3 The third prior prison term enhancement alleged and admitted — a conviction for violating Vehicle Code section 10851, subdivision (a), suffered on March 11, 1991, in Kings County Superior Court case No. 10087 — is not at issue on this appeal. 4 The prior convictions enumerated in the statute are “for an offense specified in clause (iv) of subparagraph (C) of paragraph (2) of subdivision (e) of Section 667 of the Penal Code or for an offense requiring registration pursuant to subdivision (c) of Section 290 of the Penal Code.” (Health & Saf.
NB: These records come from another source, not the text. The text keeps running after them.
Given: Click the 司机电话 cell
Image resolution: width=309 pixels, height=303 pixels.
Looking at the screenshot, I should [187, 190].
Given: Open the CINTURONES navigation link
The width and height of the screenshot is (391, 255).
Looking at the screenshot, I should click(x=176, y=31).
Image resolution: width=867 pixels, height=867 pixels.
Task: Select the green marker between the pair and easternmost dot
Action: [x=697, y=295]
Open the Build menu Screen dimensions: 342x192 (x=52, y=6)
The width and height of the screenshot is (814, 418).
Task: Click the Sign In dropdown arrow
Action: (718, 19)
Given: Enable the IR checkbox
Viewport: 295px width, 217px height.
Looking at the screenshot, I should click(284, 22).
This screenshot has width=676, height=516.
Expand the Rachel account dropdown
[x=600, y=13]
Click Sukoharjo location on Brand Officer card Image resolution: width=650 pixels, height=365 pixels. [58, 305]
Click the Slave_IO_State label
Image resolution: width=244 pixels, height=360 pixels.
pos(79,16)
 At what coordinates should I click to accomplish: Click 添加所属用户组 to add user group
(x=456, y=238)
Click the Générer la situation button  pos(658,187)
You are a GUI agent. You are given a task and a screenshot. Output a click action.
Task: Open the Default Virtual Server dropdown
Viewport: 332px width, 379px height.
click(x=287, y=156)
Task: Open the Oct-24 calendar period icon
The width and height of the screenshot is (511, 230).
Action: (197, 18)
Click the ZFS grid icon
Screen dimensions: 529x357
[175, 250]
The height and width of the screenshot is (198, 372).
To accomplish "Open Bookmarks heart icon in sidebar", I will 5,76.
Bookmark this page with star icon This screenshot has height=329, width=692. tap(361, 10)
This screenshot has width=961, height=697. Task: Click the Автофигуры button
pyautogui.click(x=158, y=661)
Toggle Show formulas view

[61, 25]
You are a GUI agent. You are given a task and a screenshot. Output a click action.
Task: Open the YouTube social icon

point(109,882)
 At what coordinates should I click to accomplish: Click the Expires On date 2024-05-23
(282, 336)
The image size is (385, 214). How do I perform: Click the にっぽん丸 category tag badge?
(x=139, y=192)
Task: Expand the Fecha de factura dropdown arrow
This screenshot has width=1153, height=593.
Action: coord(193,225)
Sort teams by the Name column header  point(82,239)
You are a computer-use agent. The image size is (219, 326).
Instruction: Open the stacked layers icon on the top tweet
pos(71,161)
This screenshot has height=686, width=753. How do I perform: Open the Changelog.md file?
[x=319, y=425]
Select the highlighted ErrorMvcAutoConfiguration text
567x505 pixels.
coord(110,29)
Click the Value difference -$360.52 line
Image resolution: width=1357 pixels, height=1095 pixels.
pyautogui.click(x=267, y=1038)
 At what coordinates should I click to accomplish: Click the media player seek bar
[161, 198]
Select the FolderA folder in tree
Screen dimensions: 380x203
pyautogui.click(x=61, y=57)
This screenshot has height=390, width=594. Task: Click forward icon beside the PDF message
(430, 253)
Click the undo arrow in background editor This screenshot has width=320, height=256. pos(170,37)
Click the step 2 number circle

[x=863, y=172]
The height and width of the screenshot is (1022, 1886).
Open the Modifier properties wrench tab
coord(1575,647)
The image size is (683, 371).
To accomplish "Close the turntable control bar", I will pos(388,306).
Code, § 11377, subd. (a).) 5 Section 666 was amended by Proposition 47 to provide: “(a) Notwithstanding Section 490, any person described in subdivision (b) who, having been convicted of petty theft, grand theft, a conviction pursuant to subdivision (d) or (e) of Section 368, auto theft under Section 10851 of the Vehicle Code, burglary, carjacking, robbery, or a felony violation of Section 496, and having served a term of imprisonment therefor in any penal institution or having been imprisoned therein as a condition of probation for that offense, and who is subsequently convicted of petty theft, is punishable by imprisonment in the county jail not exceeding one year, or in the state prison. [¶] (b) Subdivision (a) shall apply to any person who is required to register pursuant to the Sex Offender Registration Act, or who has a prior violent or serious felony conviction, as specified in clause (iv) of

4.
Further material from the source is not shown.